Saturday, October 13, 2012

‘Just Do It’ Faith


Michael S. Horton, professor of systematic theology and apologetics at Westminster Seminary in California, said Christians appear to be creating future "nones" by failing to adequately pass the faith on to successive generations.

"We are about a generation away from a worshiping community that is rather small in terms of those who know what they believe, why they believe, and practice their faith with some real conviction," he said.

[from a Christianity Today article found here]

Kent comments:

In my now significant number of years teaching people the Christian faith, I have to agree with this assessment.  It has been coming for a long time now.  My analysis is that lack of knowing what we believe and why we believe it is a significant contributing cause of the lack of practicing the Christian faith with real conviction.

The article focuses on a recent Pew poll that showed Protestants losing majority status in the U.S.  As the article points out, most of this has come from the “mainline” Protestant denominational churches.  Given my analysis, this is not surprising.  For many years most mainline Protestant churches have been moving in the direction of deemphasizing what they believe and why.  Instead, they have focused on promoting a somewhat distorted version of “doing good” that is often defined by current cultural fads.

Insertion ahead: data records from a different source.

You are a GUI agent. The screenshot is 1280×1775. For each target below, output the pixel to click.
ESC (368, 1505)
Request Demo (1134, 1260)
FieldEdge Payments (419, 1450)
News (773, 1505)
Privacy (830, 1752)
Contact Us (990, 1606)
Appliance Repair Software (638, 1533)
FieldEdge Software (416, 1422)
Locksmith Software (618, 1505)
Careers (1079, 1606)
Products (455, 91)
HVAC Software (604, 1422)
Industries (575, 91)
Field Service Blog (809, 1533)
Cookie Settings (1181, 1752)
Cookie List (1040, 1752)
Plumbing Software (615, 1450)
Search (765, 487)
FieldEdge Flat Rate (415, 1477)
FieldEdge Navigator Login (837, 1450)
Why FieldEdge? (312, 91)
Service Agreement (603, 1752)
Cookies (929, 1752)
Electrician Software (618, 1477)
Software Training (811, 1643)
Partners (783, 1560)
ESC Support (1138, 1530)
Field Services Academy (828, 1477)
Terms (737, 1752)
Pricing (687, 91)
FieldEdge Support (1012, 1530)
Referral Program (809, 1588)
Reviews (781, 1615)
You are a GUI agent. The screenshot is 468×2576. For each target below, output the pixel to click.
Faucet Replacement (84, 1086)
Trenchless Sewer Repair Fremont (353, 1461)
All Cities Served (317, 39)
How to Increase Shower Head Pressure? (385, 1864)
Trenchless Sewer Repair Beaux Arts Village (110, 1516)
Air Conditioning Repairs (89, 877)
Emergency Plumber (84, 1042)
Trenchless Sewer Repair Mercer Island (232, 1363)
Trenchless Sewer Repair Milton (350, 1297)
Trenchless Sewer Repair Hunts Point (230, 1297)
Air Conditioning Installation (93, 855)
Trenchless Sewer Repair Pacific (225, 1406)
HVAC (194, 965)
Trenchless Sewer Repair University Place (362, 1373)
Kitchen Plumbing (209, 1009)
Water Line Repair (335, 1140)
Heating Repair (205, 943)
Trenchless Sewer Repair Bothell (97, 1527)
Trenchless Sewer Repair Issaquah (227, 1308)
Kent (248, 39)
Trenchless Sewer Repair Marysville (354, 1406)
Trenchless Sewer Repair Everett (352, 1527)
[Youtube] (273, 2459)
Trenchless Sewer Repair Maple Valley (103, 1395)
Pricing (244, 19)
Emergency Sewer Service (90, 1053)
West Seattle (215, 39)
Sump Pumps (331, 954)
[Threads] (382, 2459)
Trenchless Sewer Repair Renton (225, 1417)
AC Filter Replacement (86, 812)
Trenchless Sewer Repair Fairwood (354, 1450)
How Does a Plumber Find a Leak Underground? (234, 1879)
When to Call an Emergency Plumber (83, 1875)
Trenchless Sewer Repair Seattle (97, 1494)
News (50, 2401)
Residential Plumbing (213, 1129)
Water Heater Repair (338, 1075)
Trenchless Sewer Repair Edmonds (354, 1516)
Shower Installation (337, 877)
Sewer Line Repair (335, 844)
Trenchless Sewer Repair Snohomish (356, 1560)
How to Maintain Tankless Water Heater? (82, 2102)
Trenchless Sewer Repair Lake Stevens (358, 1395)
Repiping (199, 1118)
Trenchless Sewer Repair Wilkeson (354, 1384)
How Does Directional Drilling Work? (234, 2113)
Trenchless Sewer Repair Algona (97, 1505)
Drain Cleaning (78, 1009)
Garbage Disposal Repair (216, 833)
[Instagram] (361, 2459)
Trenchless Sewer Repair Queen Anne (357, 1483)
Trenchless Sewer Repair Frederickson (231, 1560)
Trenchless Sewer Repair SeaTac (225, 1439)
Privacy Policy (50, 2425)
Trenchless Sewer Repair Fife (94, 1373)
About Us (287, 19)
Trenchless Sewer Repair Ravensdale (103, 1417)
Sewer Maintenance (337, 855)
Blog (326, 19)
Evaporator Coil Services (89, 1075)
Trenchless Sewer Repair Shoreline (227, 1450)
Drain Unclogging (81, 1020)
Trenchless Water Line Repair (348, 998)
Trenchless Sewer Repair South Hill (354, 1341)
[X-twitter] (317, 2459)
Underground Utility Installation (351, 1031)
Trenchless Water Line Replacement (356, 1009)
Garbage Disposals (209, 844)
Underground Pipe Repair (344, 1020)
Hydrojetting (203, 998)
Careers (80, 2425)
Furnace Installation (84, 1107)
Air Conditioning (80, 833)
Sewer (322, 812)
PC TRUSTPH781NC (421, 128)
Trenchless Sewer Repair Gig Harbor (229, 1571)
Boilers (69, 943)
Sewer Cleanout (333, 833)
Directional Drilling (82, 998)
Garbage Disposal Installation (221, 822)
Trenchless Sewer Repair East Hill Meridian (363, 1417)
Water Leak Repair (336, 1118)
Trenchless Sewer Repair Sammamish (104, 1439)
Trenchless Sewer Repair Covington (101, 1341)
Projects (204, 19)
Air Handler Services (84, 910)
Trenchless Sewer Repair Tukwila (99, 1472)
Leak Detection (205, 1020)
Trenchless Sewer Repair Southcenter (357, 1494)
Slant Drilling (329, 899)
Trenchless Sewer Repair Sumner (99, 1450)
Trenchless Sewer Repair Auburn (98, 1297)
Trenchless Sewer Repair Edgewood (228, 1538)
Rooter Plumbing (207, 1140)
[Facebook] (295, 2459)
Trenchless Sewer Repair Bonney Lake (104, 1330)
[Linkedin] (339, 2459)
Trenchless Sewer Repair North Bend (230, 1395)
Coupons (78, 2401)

So it is no wonder that people eventually tire of doing that kind of so-called ‘good’ – there is no real reason to motivate anyone to do it.  But even among more conservative groups, including the now-popular no-brand ‘community’ style churches, I get the impression that the emphasis has now fallen on the “just do it” approach.  People in our culture generally have no patience with whats and whys – they just want to do it.  We are a culture of people who want to try to play the game without ever understand, or even reading. the rules.  You can sometimes do that to a point, but the game will fall apart in the end.

I am sometimes shocked at the ignorance of the Christian faith I find in those who claim the Christian faith.  Some of these people are very sincere.  Sincerity has some force, but I think that, in the end sincerity alone is dead.  It is no wonder that ‘we’ have been failing to pass our faith on to successive generations:  ‘we’ don’t really understand our faith.  It is very difficult to pass along something you don’t understand.